◆ **Aim of the task**:
The answer must be one number: how many lines in the records below contain the string "computer".

(Provided records Opens)

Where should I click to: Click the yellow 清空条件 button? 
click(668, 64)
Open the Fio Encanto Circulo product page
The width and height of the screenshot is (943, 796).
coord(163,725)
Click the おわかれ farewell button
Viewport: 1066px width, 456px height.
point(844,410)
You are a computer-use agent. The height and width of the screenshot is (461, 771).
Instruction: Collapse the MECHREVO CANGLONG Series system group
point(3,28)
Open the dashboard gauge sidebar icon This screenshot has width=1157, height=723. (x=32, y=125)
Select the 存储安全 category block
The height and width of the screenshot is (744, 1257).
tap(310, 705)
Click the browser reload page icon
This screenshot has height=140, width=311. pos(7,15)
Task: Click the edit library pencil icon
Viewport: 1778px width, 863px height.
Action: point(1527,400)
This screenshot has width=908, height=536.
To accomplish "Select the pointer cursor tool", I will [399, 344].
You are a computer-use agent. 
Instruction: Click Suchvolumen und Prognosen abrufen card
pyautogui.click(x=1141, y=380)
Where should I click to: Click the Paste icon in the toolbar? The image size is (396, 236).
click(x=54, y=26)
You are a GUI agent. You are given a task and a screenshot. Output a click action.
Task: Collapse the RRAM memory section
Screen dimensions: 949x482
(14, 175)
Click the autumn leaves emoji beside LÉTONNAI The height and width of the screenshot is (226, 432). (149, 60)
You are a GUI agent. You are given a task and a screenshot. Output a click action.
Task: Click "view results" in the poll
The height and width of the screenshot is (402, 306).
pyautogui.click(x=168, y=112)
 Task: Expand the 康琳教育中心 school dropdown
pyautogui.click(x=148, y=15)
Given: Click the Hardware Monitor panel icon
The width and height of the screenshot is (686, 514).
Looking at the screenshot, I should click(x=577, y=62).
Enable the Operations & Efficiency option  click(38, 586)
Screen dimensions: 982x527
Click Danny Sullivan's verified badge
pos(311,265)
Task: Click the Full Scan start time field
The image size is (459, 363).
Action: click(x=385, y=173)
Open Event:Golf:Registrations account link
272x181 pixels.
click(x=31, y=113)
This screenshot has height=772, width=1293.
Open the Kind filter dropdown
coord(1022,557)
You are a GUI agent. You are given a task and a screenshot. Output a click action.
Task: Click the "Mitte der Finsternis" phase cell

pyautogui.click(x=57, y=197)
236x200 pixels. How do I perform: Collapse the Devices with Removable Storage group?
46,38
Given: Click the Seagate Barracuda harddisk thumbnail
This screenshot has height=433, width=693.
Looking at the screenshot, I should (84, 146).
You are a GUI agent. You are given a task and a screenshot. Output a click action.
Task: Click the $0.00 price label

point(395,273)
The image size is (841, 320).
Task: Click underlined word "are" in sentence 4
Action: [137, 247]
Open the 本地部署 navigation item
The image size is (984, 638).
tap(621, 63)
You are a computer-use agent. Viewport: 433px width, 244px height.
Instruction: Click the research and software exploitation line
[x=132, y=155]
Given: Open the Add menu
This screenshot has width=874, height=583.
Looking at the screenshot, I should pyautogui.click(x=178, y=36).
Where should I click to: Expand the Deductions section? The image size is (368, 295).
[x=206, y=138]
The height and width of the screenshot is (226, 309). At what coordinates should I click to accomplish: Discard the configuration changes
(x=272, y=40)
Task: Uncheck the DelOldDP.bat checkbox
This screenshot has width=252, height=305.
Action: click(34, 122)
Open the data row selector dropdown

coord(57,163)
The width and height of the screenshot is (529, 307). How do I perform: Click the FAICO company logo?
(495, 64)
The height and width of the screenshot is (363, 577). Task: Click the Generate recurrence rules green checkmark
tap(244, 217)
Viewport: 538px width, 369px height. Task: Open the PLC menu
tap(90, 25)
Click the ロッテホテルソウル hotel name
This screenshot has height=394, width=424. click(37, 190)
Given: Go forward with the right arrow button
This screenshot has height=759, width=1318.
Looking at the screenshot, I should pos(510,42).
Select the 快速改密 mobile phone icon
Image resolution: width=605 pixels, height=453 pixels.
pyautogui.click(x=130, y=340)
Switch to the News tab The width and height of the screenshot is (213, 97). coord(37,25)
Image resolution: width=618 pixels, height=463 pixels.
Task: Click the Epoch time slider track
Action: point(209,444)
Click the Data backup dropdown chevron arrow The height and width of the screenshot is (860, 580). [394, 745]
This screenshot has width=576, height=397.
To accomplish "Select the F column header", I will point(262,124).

(Provided records Closes)

◆ **Task output**:
3